1. ROA farms are designed and constructed on 1-10 acres in urban environments, primarily. But components of ROA can be incorporated in organic, Big Ag and permaculture, including larger, industrial farms.

2. Tatura trellis systems are used for fruit and nut tree orchards. This planting system can result in three times more production per acre.

3. Dwarf and genetic dwarf mixed fruit and nut orchards are selected according to soils and climate factors, utilizing Tatura systems.

4. Native wildflower seeds that were the superfood diet of California’s indigenous people are co-planted with a perennial native grass understory beneath mixed fruit and nut orchards. These varieties of harvested seeds can be used in new food products like Native California nutrition bars. There are at least 30 species of native grasses and annual flower seeds planted in the wildflower grassland understory of our orchards.

5. Restored local valley, foothill and riparian grasslands are also used as hedgerows with maximum historical species biodiversity. The more botanical biodiversity, the easier the organic pest management of the food crops.

6. Insectary plants like regionally native milkweed, buckwheat, phacelia, yarrow, gum weed and regional native sunflowers are integrated in food rows.

7. Composting and vermicomposting production is ongoing. The only thing that leaves the farm is food. Working with engineering schools, we will continually develop new technologies to mechanize and maximize on site composting and vermicomposting.

8. Polyculture plantings with up to 225 species of food plants can be utilized both within the food crop rows and native hedgerows. Microbial networks function optimally with increased biodiversity.

9. No till methods are used exclusively. Larger farms use special equipment like crimpers and rollers instead of plows and disks.

10. Heirloom seed saving is standard for all ROA farms. GMO seeds require the constant use of petro chemicals through each stage of their life cycle, therefore, GMO’s reliance on fossil fuel is contributing to co2 emissions. ROA farms do not use GMO seeds. Only organic seeds are planted. We encourage seed saving and seed collecting. There is a great shortage of seeds worldwide. This reduction in natural biodiversity is the greatest threat to life on the planet. Systems begin to weaken and collapse when biodiversity is not protected and encouraged. If we ignore biodiversity, we risk collapse. History has proven this over and over.

11. Drip and subterranean irrigation is connected to rain/storm water reserves.
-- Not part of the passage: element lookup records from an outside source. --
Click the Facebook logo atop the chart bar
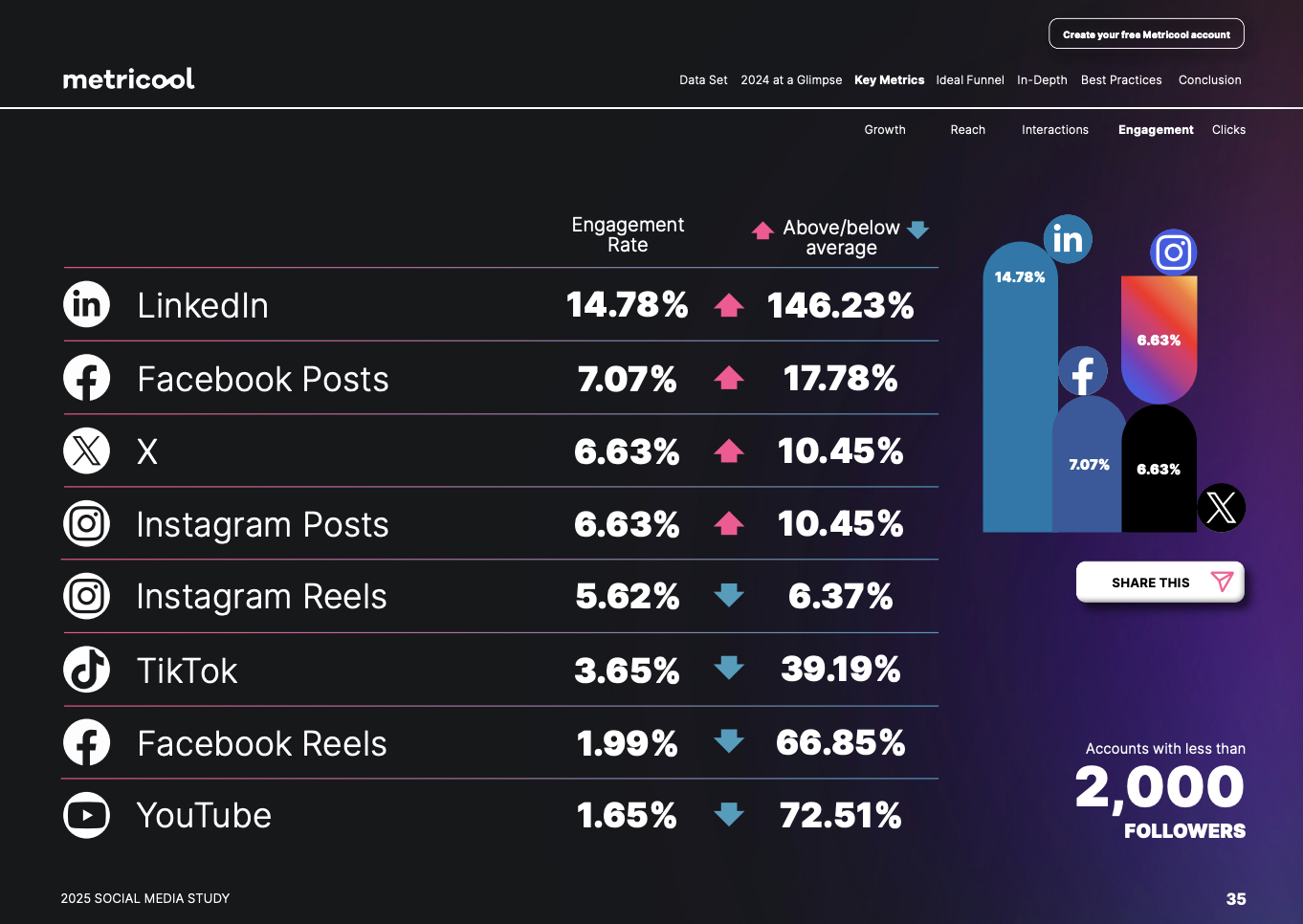The width and height of the screenshot is (1303, 924). (x=1083, y=371)
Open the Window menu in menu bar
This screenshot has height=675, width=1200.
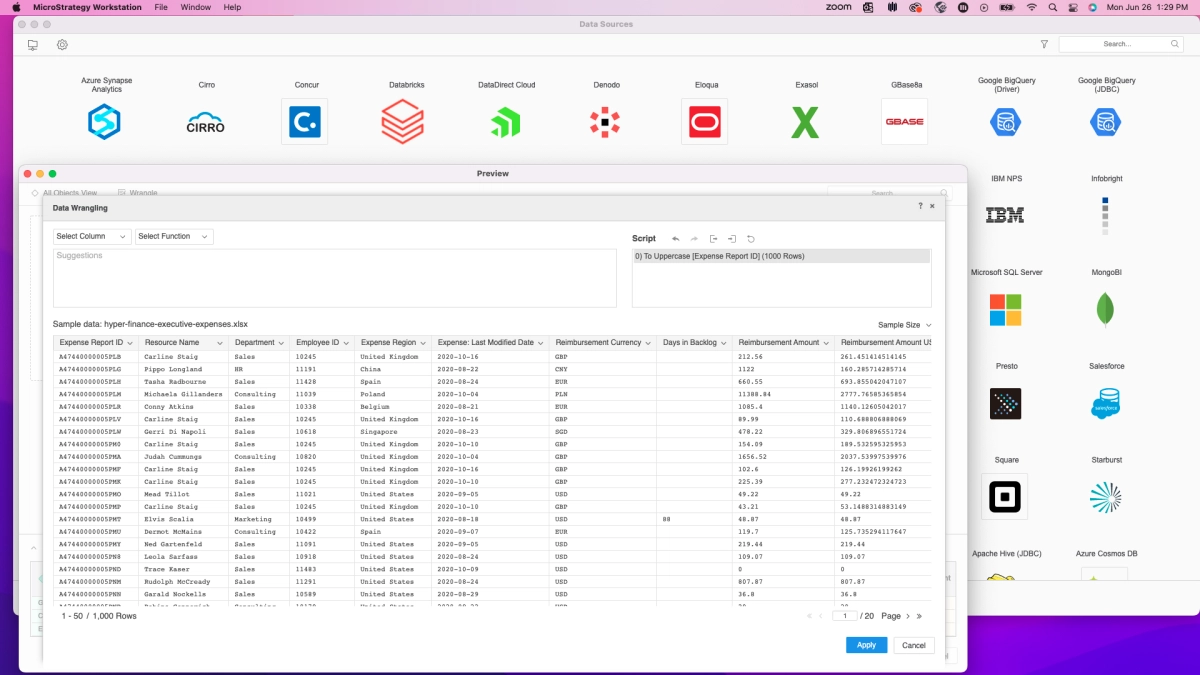pyautogui.click(x=195, y=7)
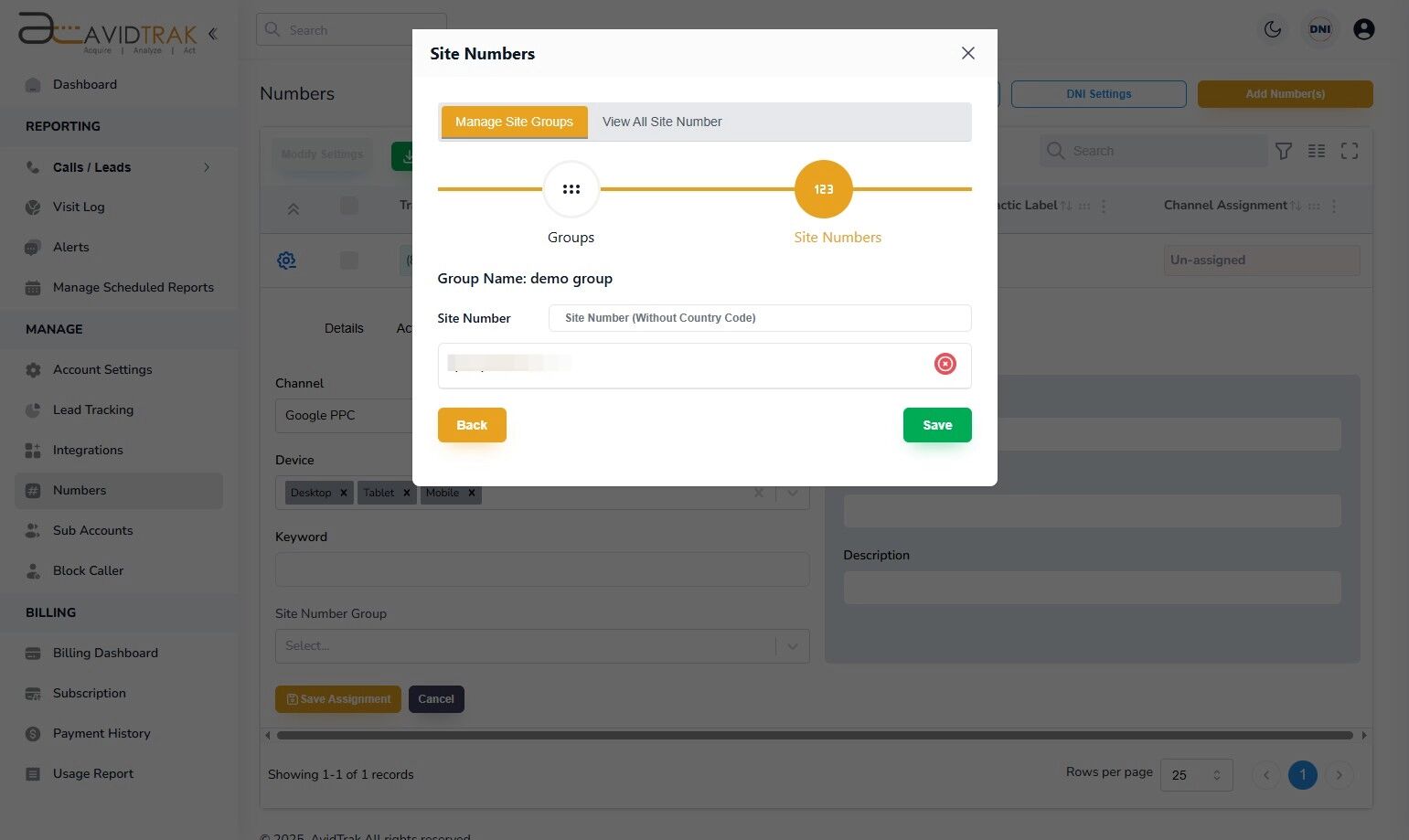This screenshot has width=1409, height=840.
Task: Collapse the sidebar using the chevron icon
Action: pyautogui.click(x=212, y=33)
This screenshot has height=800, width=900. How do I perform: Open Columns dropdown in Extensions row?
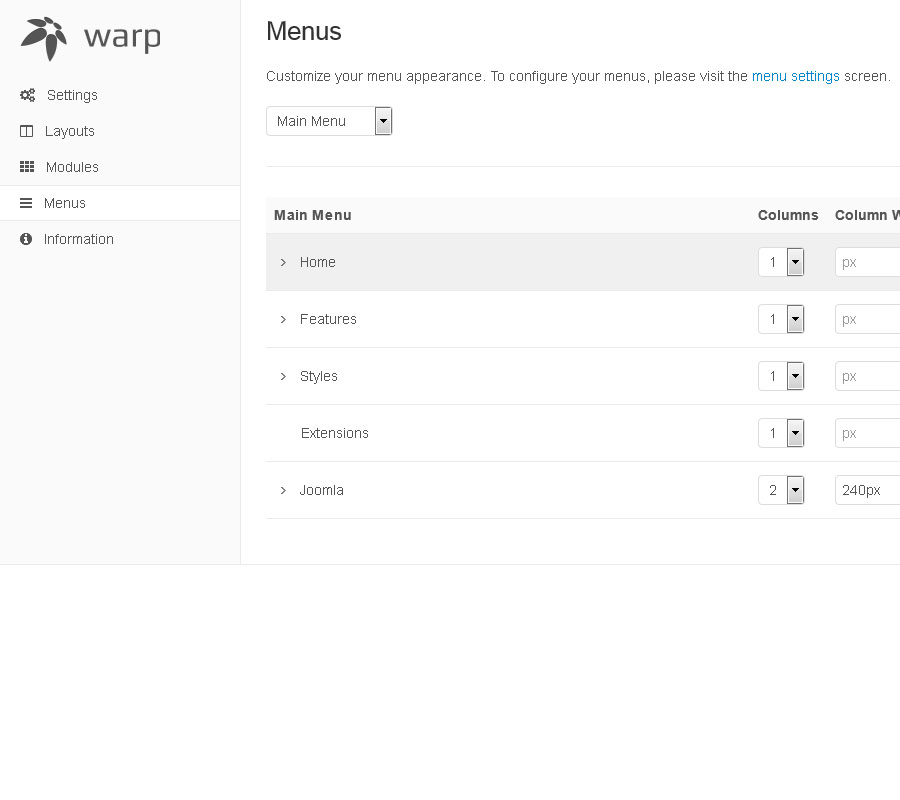(x=781, y=433)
Grey water harvesting is directed toward deep watering of trees and other perennial food plants. New cost savings engineered solutions are developed for storing and dispersing rainwater, so storm water can be used efficiently as an alternative to pumping water long distances. This reduces electricity use. The greatest use of electricity in California is to pump water.

12. Native edibles are one of six plant categories of food plants grown. Plants like Indian potato, huckleberry, elderberry, acorns, miners lettuce and locally farmed native mushrooms can become an important part of California cuisine.

13. Perennial edibles is an important food category. Some of our selected perennials can produce food for 20-200 years from one seed. Many of these plants can be harvested each day of the year for food. Perennial food plants are many times more sustainable than annual foods like corn, wheat, rice, potatoes, tomatoes and peppers which can only be harvested once and then die. The whole process of planting, tending, harvesting and distributing must be repeated each year with our current diet. This is also a very fossil fuel dependent diet. Annual foods are the most expensive and least efficient foods to grow.

14. Drought tolerant food plants are an important third group. There are hundreds of drought tolerant foods from other drought prone areas of the world that can be grown in our ROA farm.

15. Nitrogen fixing plants (NFP) is the fourth one. In addition to providing amino acids as food plants, (NFP) are used in two ways as a source of nitrogen in the ROA farm. Soil microbial networks assist in transferring nitrogen from the nodules on the roots of (NFP) to the soils and plants. The foliage of (NFP) can also be used as fertilizer on the beds. (NFP) can be grown as a cover crop and/ or a food crop or both. Communities whose diet includes NFP daily are the oldest living communities, with more people living to be over 100.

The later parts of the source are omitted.